Nu wilde de derde broer zijn poes ook zo voordelig aan de man brengen. Het verging hem als de anderen. Zolang hij op 't vaste land bleef, was er niets mee te beginnen. Overal waren er wel katten, en soms zoveel, dat ze de pasgeboren jongen verdronken. Eindelijk liet hij zich inschepen naar een eiland, en het trof heel gelukkig: een poes hadden ze er nog nooit gezien, en de muizen hadden er zo'n paradijs, dat ze op de tafels en de banken dansten, of de huisheer nu thuis was of niet. De mensen jammerden vreselijk over de muizenplaag; de koning zelf kon er in zijn kasteel niets tegen beginnen, in alle hoeken piepten muizen en knaagden aan alles, waar maar muizentanden in kunnen bijten. Daar begon nu de kat haar jacht. Weldra waren er een paar zalen gezuiverd, en de mensen vroegen de koning om het wonderdier voor het rijk te kopen. De koning gaf graag wat ervoor gevraagd werd, namelijk een met goud beladen muilezel, en zo kwam de derde broer nog met de allergrootste schatten thuis.
Poes had in het koninklijk paleis met al die muizen een heerlijk leven, en hij beet er zoveel dood, dat ze niet meer te tellen waren. Eindelijk werd het werk poes te veel, ze kreeg dorst; ze bleef staan, stak haar kop in de hoogte en riep: "miauw, miauw!" Toen de koning en de hele hofhouding dat wonderlijke geschreeuw hoorden, schrokken ze en liepen in hun angst allemaal het paleis uit.

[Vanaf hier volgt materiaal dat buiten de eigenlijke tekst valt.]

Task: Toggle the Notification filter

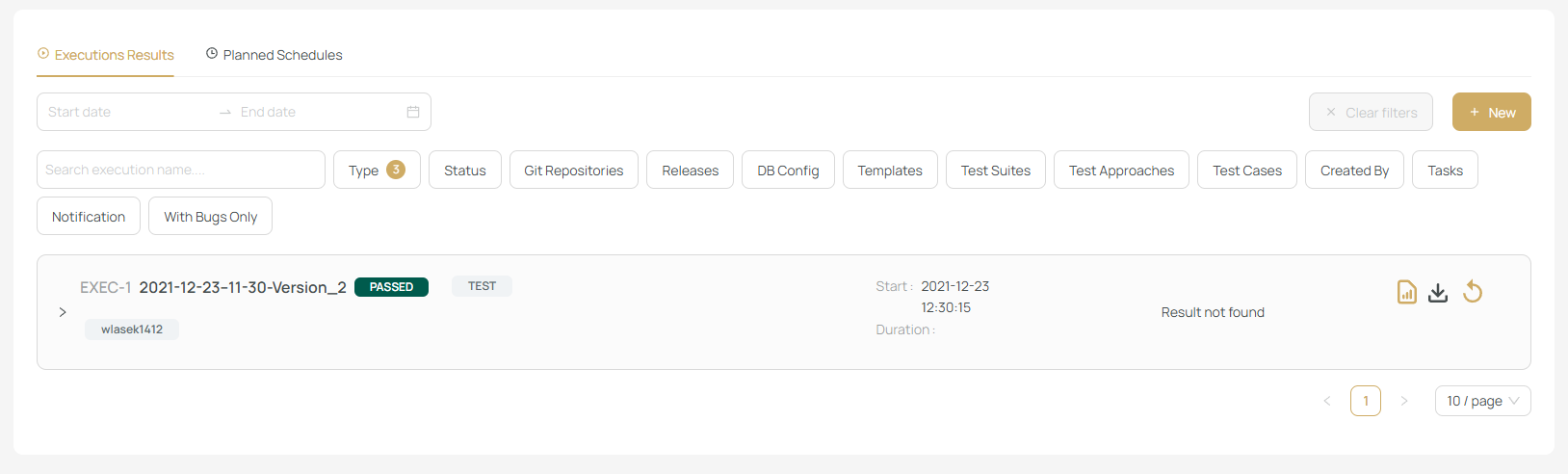Action: (x=89, y=217)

Beneden hield de koning raad, wat het beste zou zijn. Tenslotte werd er besloten, aan poes een bode te sturen, en de eis te stellen, dat ze het paleis zou verlaten, of te riskeren dat er geweld werd gebruikt. De raadsheren zeiden: "Liever laten we ons plagen door de muizen - daar zijn we toch al aan gewend, dan dat we ons leven prijsgeven aan zo'n ondier."

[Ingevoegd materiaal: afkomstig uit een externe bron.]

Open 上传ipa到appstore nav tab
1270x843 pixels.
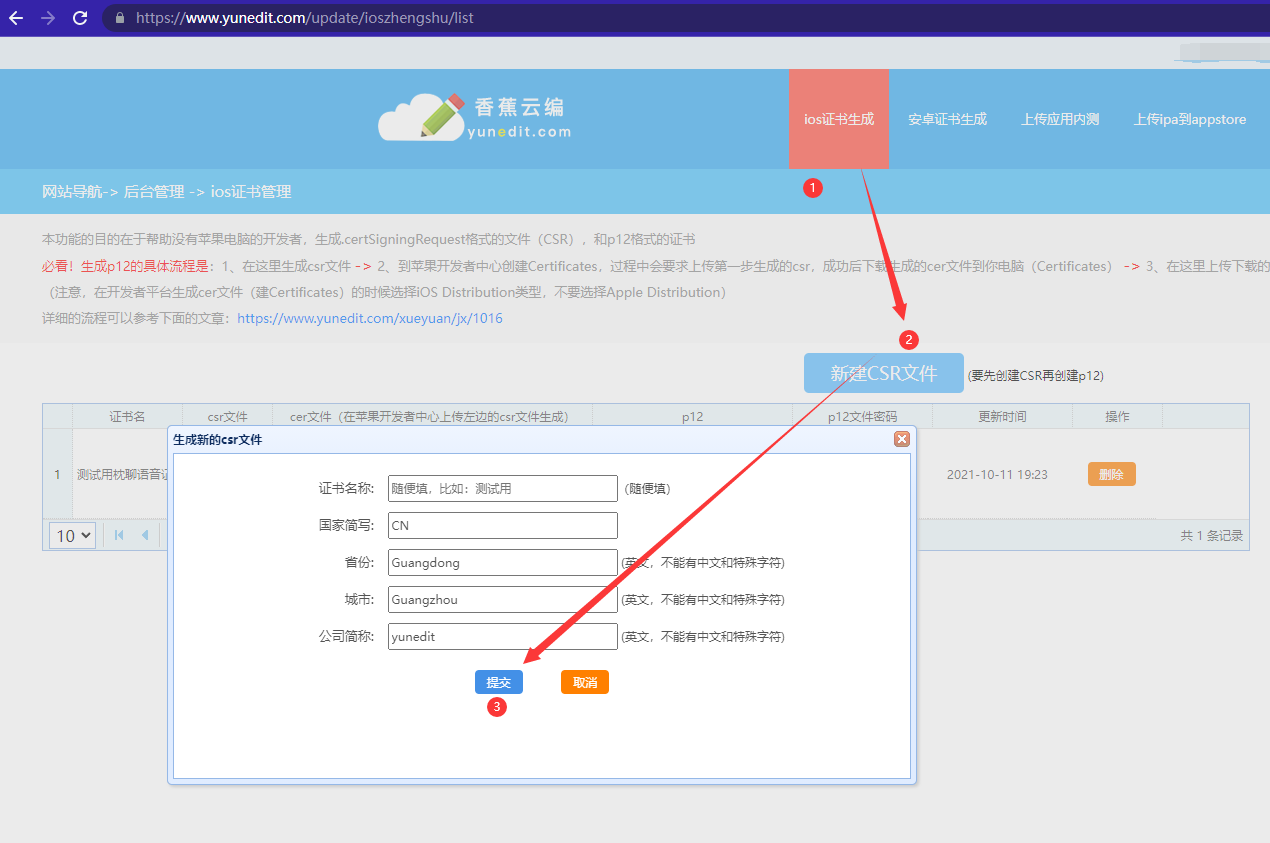1190,119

Een edelknaap werd gezonden om te vragen of poes het slot goedschiks zou willen verlaten? Maar de poes, die steeds meer dorst kreeg, antwoordde alleen "miauw, miauw!" De schildknaap verstond: niet nou, niet nou! en bracht dat antwoord over aan de koning. "Nu," zeiden de raadsheren, "nu moet ze voor geweld wijken!" En werden kanonnen aangereden en het paleis werd in brand geschoten. Toen het vuur in de zaal kwam, waar de kat zat, sprong ze behendig het venster uit, maar de belegeraars hielden niet eerder op, tot het hele paleis kort en klein geschoten was.